Q Where will bioinformatics be in five years? Ten years?
A I really believe that New Science requires new business models. Many of the stand-alone bioinformatics businesses of today will become part of an integrated group of technologies that molecular biologists will be using to conduct research. I expect that pharmaceutical and biopharmaceutical partners are more likely in the future to want results and not simply software. Over the next few years, they’re going to come to the realization that they do not have the expertise or the luxury of time to install and constantly update their ability to study the genome computationally.
Q What are the biggest challenges bioinformatics must overcome?
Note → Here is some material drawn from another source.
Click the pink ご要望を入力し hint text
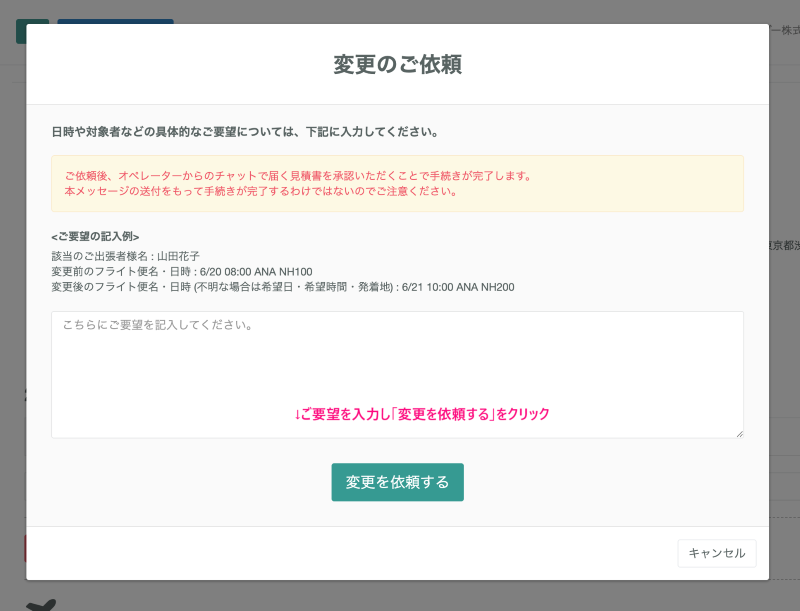tap(422, 414)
A One important challenge we face as computational biologists is that we are asking our customers, big pharmaceutical and biotechnology companies, for example, to change the way they make discoveries in a very fundamental way. Previous new technologies adopted in the pharmaceutical industry were aimed at improving efficiencies in drug discovery, but the tasks were fundamentally unchanged from things that these companies have been doing for decades. This is not the case with our computational approaches that represent revolutionary new ways to engage in drug discovery and development.
Q Which databases do you use? Public, proprietary or third party.
A We primarily use our own in-house database for storing and querying genomic data. But this is a very complex process that involves getting data from many external sources and integrating with external databases. We use SQL-based DBMSes, we have our own proprietary database architecture and applications and we use the data from many different external data sources. We, of course, use GenBank, SwissProt, EMBL, and others. We generate our own database of all of the genes in the human genome.
Q What bioinformatics software do you use? Do you use in-house developed or third party software?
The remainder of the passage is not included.